How do you like your rice? Sticky, fluffy, brown, or white? These qualities, in addition to grain length, width, appearance, and other traits, are hugely important predictors of rice sales and consumption worldwide. And region matters. Rice preferences in Latin America, for example, are very different from those in West Africa, Japan, India, and elsewhere.
Given the importance of eating quality and regional preference, it’s somewhat surprising how little time rice breeders spend improving and refining these traits. But it’s expensive and time consuming to test and select lines based on how sticky the grain is after cooking or how long it takes to cook. And breeders have other important traits to think about, like yield and disease resistance.
New research from the University of Illinois and the Latin American Fund for Irrigated Rice (FLAR) allows Latin American rice breeders to select regionally relevant eating-quality traits from the outset of a breeding program, saving time, effort, and money.
“Traditionally, selection for eating quality was done at the end of the breeding program. You could end up with a variety that had good yield and good disease resistance, but poor grain quality. That would be the end of that variety. So, by having a more targeted approach at the beginning, you can concentrate your efforts on other traits,” says Juan Arbelaez, assistant professor in the Department of Crop Sciences at Illinois and co-author on the new study in The Plant Genome.

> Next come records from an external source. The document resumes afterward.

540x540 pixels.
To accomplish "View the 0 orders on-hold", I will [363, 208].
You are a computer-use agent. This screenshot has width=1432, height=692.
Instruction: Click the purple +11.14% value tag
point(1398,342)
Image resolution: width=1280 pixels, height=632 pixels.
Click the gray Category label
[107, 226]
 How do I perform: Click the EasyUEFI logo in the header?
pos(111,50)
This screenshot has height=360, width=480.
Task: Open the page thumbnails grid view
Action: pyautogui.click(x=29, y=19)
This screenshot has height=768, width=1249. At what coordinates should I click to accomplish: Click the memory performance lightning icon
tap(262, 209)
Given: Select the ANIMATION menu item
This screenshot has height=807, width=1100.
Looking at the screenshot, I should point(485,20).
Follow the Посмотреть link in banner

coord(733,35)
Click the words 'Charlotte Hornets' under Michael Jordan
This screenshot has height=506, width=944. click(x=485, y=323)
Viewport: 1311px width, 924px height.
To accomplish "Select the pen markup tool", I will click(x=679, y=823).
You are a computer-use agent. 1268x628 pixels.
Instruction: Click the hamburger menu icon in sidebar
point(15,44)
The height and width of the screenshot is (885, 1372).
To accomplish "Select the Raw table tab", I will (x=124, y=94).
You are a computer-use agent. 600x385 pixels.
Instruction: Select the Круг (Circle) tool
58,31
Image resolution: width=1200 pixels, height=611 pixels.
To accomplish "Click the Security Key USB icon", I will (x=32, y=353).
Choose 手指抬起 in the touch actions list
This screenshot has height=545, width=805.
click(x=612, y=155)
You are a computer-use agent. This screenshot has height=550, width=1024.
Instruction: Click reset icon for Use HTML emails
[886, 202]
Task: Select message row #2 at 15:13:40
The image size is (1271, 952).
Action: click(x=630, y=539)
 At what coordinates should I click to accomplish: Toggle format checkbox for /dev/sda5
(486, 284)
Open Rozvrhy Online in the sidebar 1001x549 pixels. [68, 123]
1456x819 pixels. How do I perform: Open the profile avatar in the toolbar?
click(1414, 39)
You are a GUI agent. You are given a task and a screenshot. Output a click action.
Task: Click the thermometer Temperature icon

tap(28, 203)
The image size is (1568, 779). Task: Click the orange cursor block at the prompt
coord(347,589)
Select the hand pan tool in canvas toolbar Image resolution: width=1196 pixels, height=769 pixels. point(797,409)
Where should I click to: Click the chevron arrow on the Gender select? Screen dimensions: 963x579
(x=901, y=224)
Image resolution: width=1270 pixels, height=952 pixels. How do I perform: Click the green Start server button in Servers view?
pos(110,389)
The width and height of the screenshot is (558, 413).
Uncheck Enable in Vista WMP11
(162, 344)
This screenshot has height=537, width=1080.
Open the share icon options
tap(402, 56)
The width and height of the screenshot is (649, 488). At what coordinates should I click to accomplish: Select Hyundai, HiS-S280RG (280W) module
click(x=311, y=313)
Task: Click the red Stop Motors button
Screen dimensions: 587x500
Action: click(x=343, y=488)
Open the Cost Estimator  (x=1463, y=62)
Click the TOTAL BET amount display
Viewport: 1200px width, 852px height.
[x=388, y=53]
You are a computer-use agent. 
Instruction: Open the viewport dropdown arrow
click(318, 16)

Arbelaez and his collaborators identified genetic markers associated with 10 grain-quality traits in a sample of 284 rice lines, representing 20 years of breeding in Latin America and the Caribbean.
“From previous studies, we knew these markers were associated with these traits. But this was the first time they were identified in Latin American germplasm. We validated our results in an independent sample of 2,000 separate rice lines, so we know they work,” Arbelaez says. “These markers are now deployed via a service provider in Sweden and can be routinely used by every partner of FLAR‘s in Latin America.”
The markers strongly predicted amylose content (a determinant of stickiness), gelatinization temperature (cooking time), and setback viscosity (texture), but were also associated with milling quality and appearance traits.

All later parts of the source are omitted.